There are direct and indirect effects of distance to the Bit Error Rate (BER) between two transceivers.
The direct effect that distance has on the BER is through the attenuation of the signal. As the transmitter get's further away from the receiver, the power of the received signal is diminished which makes the Signal to Noise Ratio lower which makes signal reception more difficult and the likelihood for a misinterpreted symbol higher.
This is the simplest case with the transceivers operating in free space where theoretically there are no other objects or sources of "noise".
The indirect effect of distance on the BER in a realistic environment (i.e. one containing surfaces that the signal can bounce off, such as buildings) is the introduction of multipath propagation. This means that multiple copies of the same signal arrive at the receiver at slightly different times having followed slightly different paths. Depending on the frequency of the signals, these slight delays may lead to destructive interference. In other words, two versions of the same signal cancel out each other. This condition leads, again, to a decrease in the SNR and signal distortions which leads to a higher probability for errors in symbol reception. A similar (indirect) effect is introduced due to the Doppler shift of the frequencies if the velocity of movement of the transmitter is comparable to the wavelength of the used frequencies.

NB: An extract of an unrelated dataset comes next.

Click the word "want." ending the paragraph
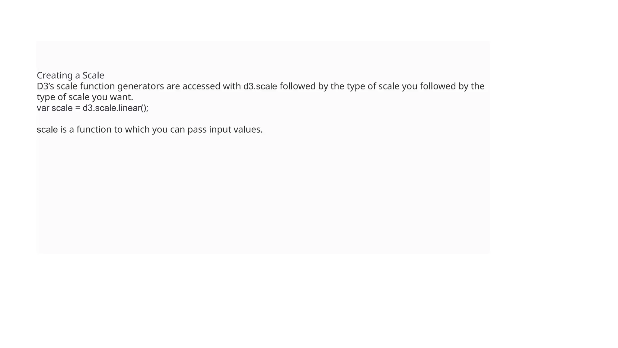121,97
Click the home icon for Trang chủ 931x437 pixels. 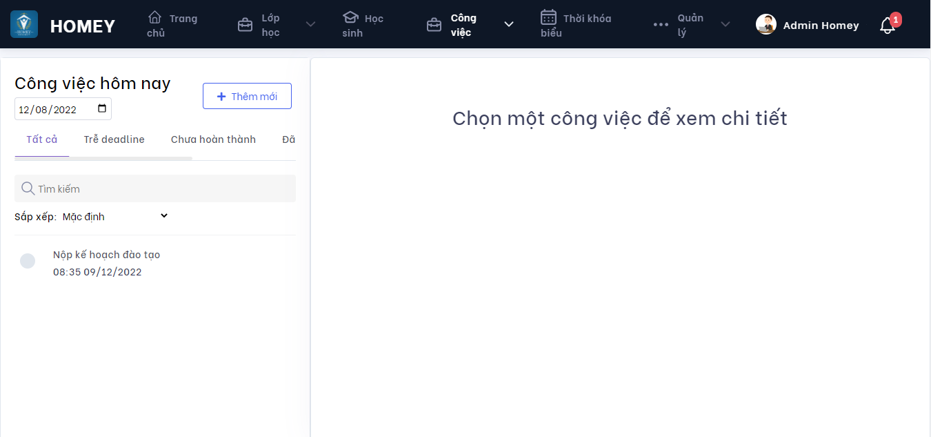[155, 17]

There are multiple ways by which you can include these effects to a simulation.
When simulating the full transceiver stack, i.e. Source, encoder, modulator, channel, demodulator, decoder, Target then Free Space Loss can be applied at the output of the modulator (as part of the "channel" building block) as an attenuation of the produced signal given a distance L.
Multipath propagation can also be applied at the "channel" stage, either by convolving the modulator's output with a suitable impulse response or by generating an "envelope" signal from a Rayleigh distribution.